We went to our second ALS Clinic in Pittsburgh PA today. Once again there was no respiratory therapist present. argh. I had called several times to ensure that one would be present to check T's breathing levels since we are going to Cleveland a week from tomorrow for an all day assessment of his ability to handle a Diaphragm Pacer System.

We will be meeting with Dr. Onders, one of the originators of the DPS so I know we will be in good hands.

T's breathing has taken a turn for the worse since our last Clinic visit 3 months ago... Although thin, his little body still has good muscles and no paralysis nor trouble eating or swallowing other than appetite challenges.

When I had a moment alone with our Neurologist, I finally got up the nerve to ask: "
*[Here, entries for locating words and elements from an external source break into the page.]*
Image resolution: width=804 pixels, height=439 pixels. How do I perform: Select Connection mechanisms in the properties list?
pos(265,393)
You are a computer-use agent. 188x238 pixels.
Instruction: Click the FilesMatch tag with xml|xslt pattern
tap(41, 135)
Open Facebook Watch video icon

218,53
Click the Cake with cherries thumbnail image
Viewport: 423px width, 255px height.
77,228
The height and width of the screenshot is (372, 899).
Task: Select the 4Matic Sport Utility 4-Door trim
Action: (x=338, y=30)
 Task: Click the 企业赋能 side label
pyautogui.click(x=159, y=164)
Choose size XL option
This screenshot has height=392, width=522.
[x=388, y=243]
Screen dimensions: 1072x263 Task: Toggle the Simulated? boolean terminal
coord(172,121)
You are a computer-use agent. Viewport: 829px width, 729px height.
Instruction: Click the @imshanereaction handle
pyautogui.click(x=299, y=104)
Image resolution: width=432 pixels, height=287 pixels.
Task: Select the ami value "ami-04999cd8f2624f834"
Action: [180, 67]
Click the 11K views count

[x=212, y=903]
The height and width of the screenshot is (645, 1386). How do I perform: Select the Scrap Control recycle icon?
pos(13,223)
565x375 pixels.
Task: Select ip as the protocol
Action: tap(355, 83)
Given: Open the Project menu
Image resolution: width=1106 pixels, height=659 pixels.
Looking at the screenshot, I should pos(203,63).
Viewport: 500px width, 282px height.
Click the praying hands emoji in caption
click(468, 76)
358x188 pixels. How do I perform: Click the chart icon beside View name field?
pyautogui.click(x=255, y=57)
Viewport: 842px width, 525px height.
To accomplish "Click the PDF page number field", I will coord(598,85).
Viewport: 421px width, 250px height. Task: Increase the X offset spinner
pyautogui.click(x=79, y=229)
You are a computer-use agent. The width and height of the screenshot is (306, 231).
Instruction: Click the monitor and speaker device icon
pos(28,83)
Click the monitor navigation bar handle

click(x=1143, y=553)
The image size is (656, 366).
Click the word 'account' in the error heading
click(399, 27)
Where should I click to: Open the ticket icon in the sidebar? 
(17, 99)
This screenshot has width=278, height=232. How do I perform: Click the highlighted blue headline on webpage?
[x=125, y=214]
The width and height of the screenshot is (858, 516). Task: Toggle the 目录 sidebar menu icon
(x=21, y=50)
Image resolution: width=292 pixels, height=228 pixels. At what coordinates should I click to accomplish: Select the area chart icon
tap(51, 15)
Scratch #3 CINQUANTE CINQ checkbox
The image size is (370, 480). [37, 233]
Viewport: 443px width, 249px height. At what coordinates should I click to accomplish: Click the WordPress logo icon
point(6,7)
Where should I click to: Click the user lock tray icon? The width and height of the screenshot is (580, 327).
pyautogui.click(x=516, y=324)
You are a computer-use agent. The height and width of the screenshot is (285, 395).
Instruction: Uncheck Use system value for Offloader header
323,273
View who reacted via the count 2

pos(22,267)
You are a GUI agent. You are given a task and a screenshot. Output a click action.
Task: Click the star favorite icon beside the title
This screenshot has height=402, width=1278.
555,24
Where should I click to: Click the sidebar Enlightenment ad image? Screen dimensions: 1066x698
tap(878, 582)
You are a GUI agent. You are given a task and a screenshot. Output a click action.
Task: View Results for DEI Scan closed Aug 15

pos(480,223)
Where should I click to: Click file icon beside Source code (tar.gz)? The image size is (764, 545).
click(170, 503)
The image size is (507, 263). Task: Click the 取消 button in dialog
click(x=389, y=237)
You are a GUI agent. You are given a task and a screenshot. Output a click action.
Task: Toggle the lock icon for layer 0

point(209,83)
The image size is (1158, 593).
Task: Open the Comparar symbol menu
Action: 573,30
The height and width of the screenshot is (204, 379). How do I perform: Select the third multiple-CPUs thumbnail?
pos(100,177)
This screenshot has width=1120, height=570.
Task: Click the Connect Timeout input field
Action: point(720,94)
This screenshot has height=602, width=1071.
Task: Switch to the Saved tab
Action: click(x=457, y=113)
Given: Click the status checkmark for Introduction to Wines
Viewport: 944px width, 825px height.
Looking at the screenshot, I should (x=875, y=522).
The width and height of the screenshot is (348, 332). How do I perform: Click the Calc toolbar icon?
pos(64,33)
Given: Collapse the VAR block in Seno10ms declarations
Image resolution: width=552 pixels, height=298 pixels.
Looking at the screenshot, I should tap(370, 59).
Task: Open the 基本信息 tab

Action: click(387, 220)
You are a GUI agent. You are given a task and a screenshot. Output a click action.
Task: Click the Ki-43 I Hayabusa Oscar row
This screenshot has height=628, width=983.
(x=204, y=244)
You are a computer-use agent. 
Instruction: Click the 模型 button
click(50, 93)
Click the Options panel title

What is my sweetheart's prognosis?"

Knowing how well some people respond to the DPS and that a good quality of life can be extended for 15 or more months... some say longer. - I was shocked to hear him say, "Well his respiratory problems are 'dicey' so I would say a year and then we will put him in hospice."

OMG>:shock::shock::shock::shock: OMG!

We were just diagnosed this past Spring '14 - and I had read 2-5 years.... looks like that may not be so.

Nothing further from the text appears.